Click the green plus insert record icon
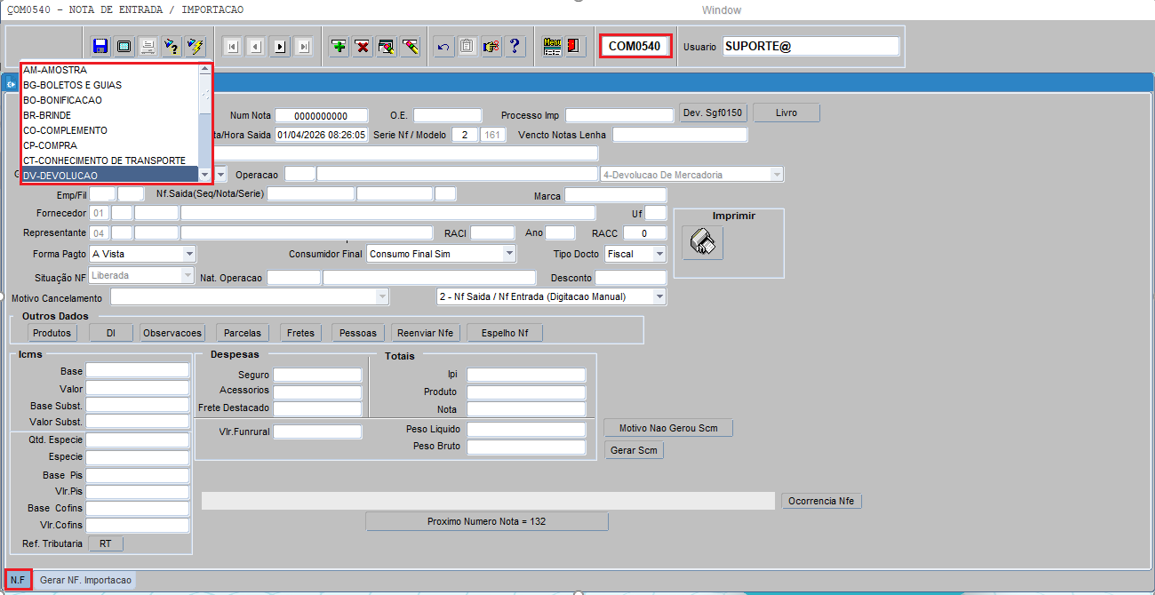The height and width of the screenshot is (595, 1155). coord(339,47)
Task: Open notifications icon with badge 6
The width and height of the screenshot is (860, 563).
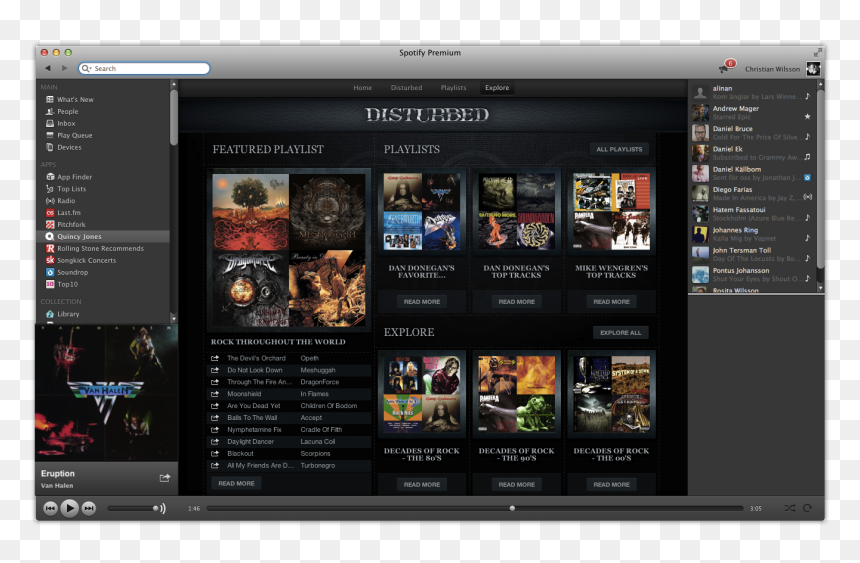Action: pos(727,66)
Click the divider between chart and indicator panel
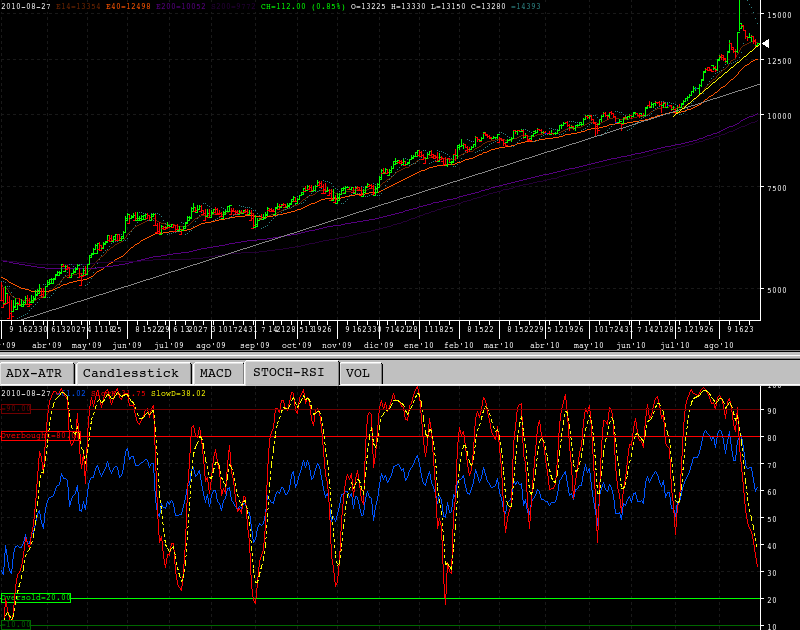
• • • •
**ACTIVITY:** Word for word, repeat all of the entries above, leaving out the pictures.

**ANSWER TO THIS TASK:**
Click the green plus insert record icon
The height and width of the screenshot is (595, 1155). coord(339,47)
Task: Open notifications icon with badge 6
The width and height of the screenshot is (860, 563).
Action: pos(727,66)
Click the divider between chart and indicator panel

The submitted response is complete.